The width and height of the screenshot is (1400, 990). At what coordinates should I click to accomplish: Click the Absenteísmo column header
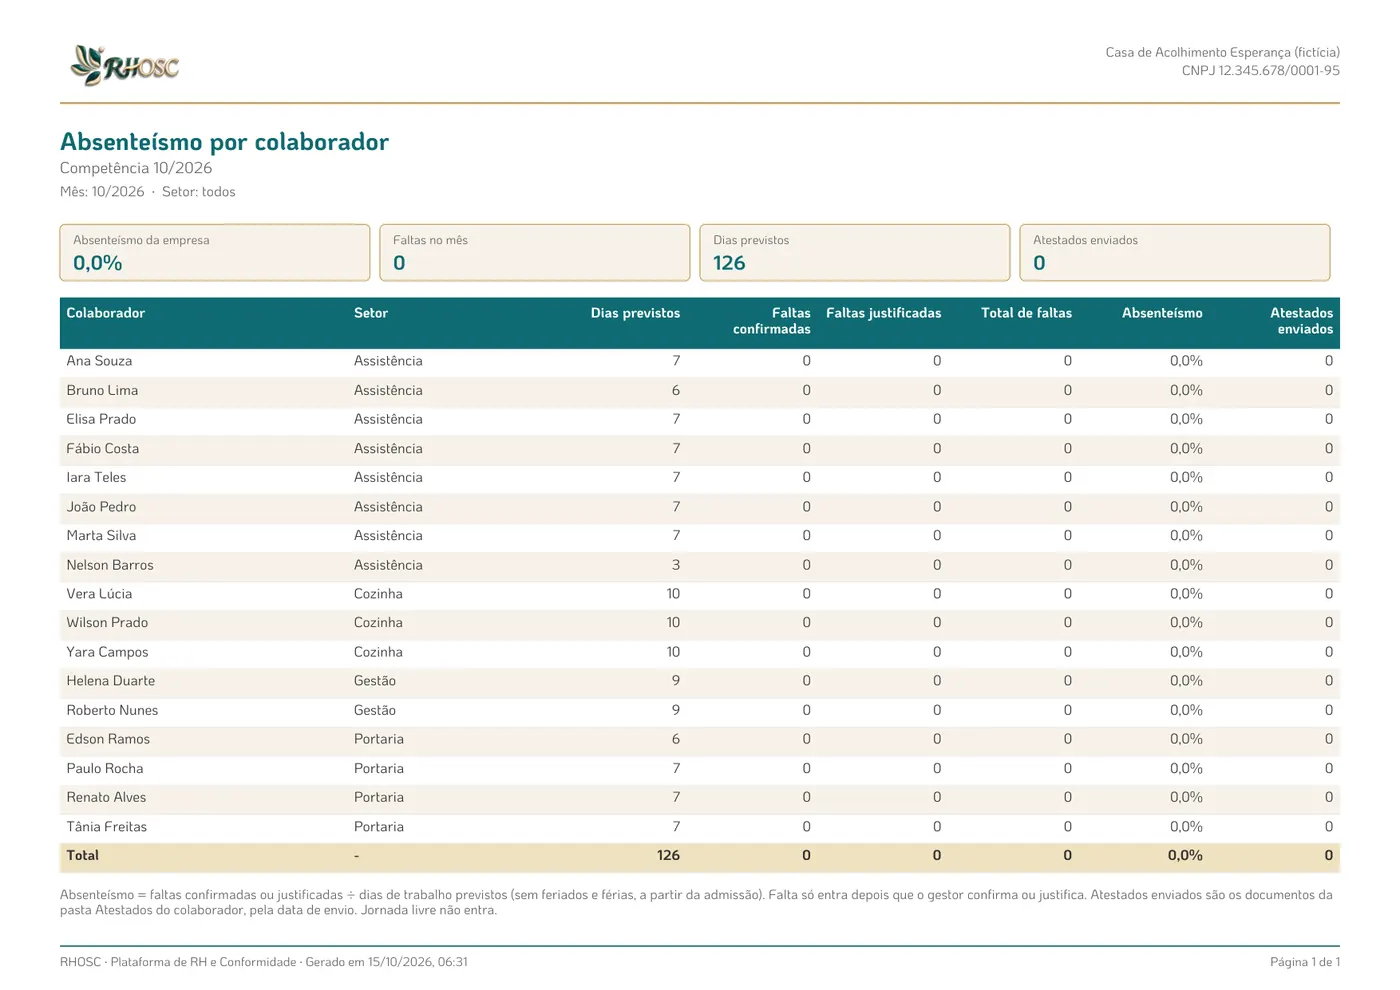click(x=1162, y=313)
# # #
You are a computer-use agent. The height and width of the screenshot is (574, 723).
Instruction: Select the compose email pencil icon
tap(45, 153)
# # #
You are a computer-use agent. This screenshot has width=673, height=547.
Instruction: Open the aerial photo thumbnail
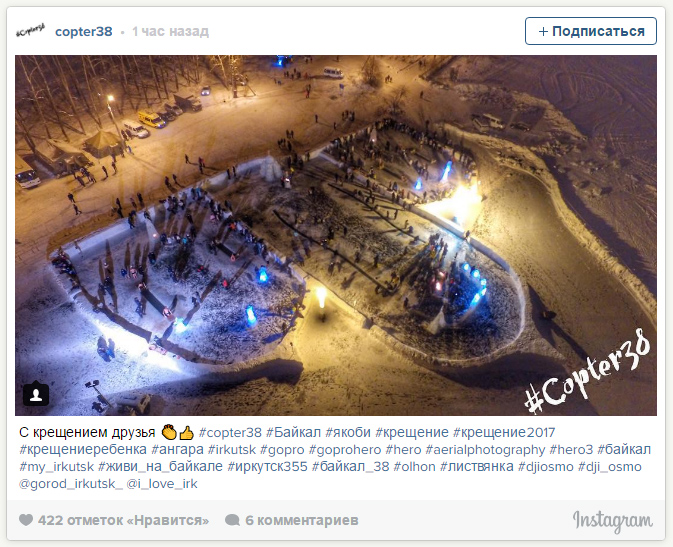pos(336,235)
# # #
**INSTRUCTIONS TO FOLLOW**
Every line in the entries that contains the word "agent" should be counted, and the total stated alone.

**TASK SOLUTION**
2